[[ Entries shown open ]]

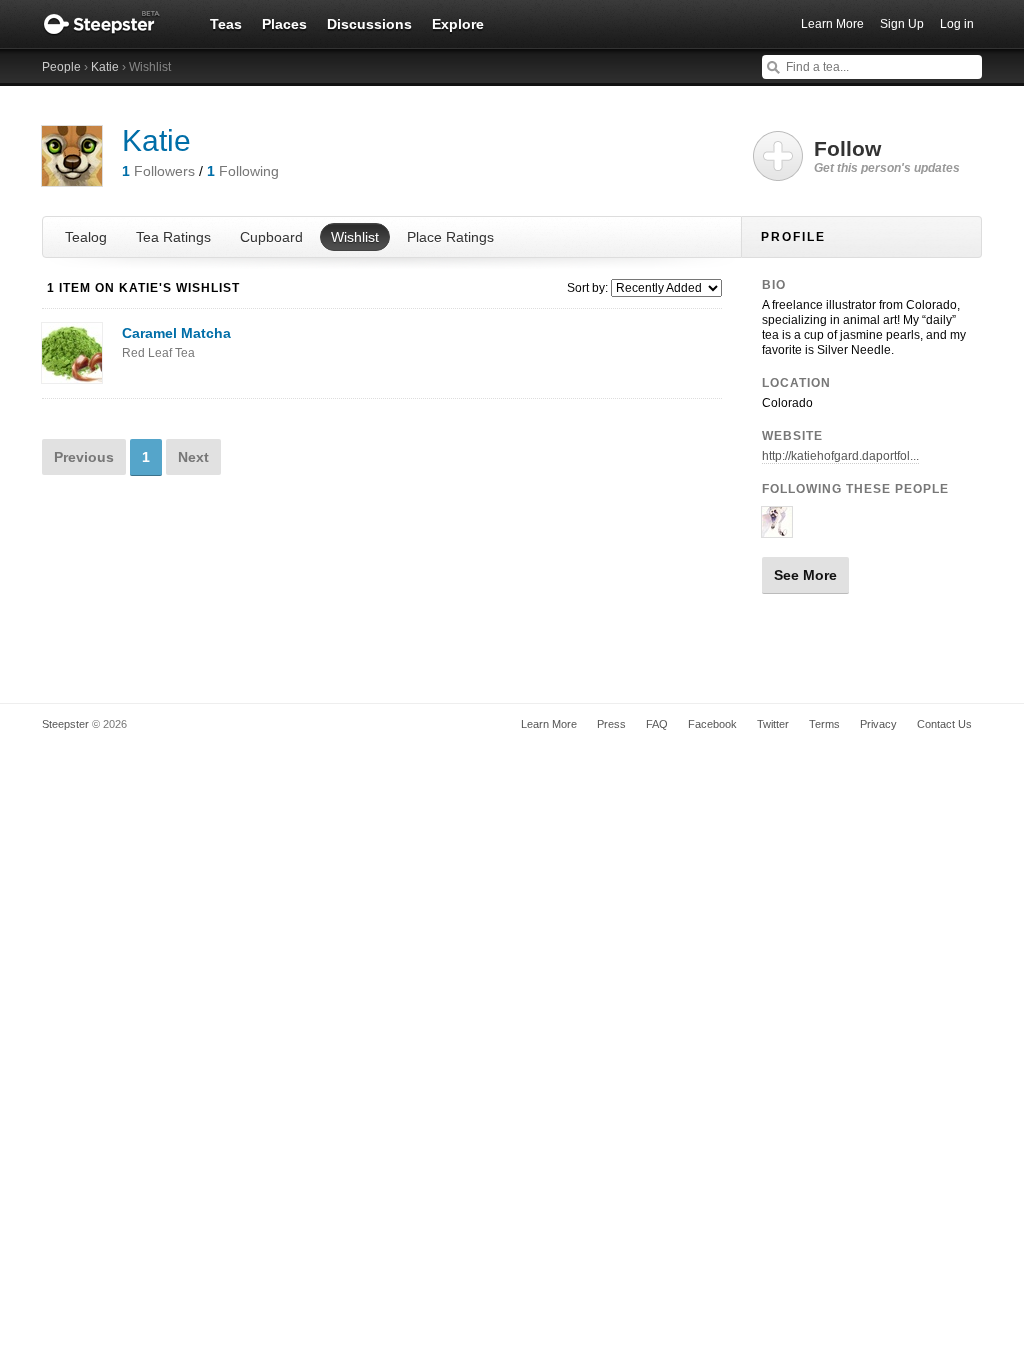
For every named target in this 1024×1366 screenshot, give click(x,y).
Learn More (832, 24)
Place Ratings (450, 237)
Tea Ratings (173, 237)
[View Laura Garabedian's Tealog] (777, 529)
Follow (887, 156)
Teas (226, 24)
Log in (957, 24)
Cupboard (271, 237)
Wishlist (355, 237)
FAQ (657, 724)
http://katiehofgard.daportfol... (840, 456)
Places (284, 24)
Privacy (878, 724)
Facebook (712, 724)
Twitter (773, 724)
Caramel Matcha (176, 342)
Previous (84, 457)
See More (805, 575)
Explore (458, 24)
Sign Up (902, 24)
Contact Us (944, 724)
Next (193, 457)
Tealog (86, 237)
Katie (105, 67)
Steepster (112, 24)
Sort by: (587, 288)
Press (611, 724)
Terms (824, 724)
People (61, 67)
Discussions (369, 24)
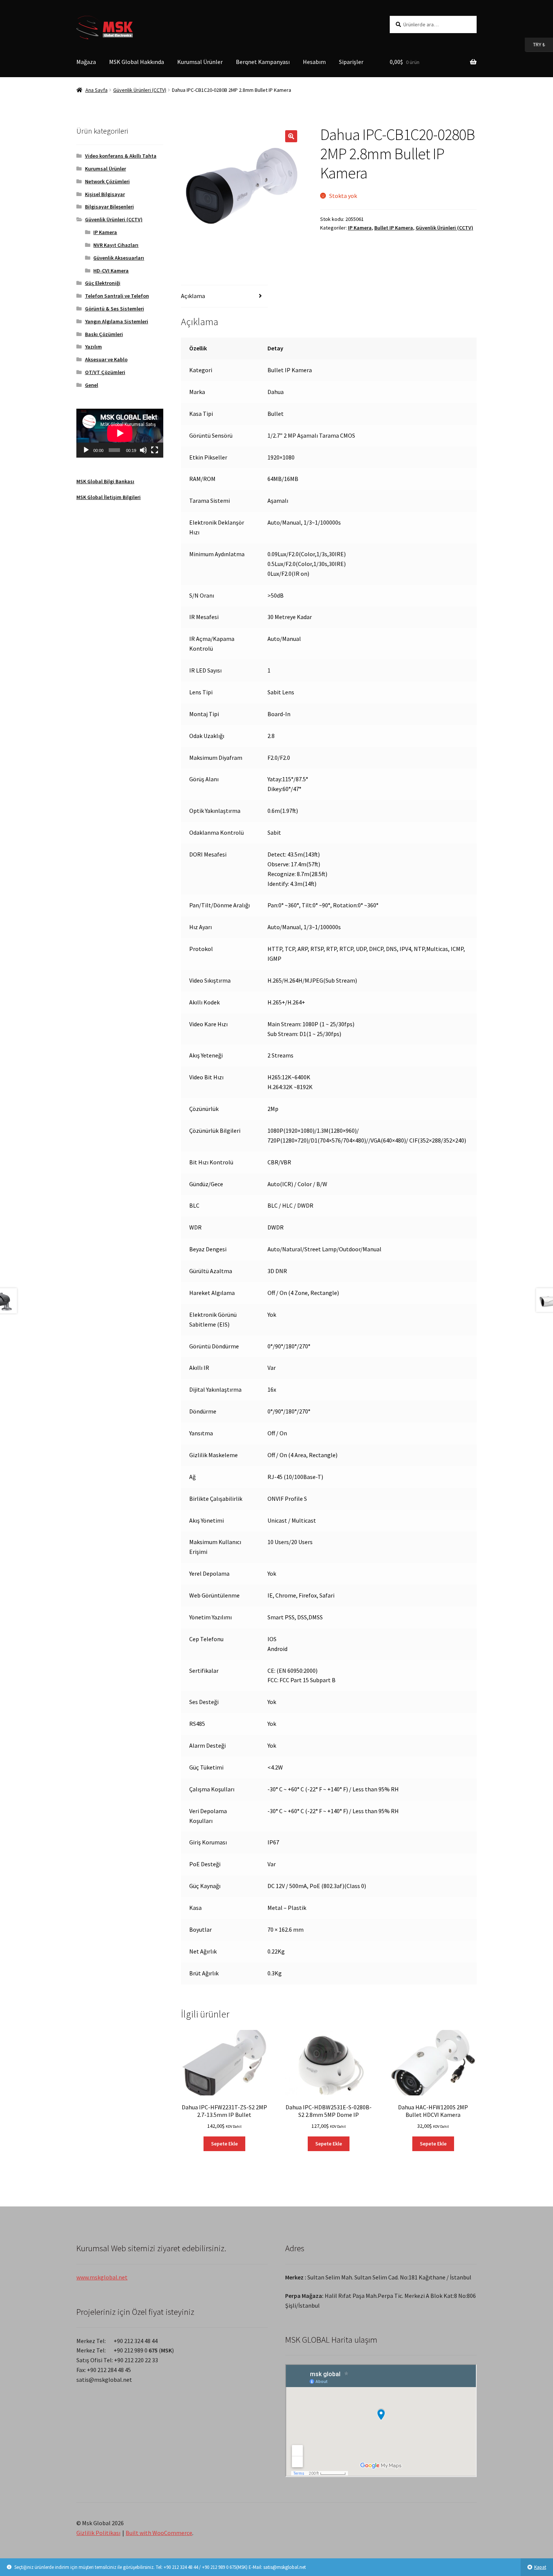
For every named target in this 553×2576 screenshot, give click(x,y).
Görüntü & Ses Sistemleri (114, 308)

[[ Entries shown closed ]]

=== What is being asked ===
Nothing but the lines from the line containing "Cupboard (271, 237)" through the last line of the records above is to be extracted, exactly and with no pictures.

=== Worked solution ===
Cupboard (271, 237)
Wishlist (355, 237)
FAQ (657, 724)
http://katiehofgard.daportfol... (840, 456)
Places (284, 24)
Privacy (878, 724)
Facebook (712, 724)
Twitter (773, 724)
Caramel Matcha (176, 342)
Previous (84, 457)
See More (805, 575)
Explore (458, 24)
Sign Up (902, 24)
Contact Us (944, 724)
Next (193, 457)
Tealog (86, 237)
Katie (105, 67)
Steepster (112, 24)
Sort by: (587, 288)
Press (611, 724)
Terms (824, 724)
People (61, 67)
Discussions (369, 24)
For every named target in this 553×2576 screenshot, give click(x,y).
Görüntü & Ses Sistemleri (114, 308)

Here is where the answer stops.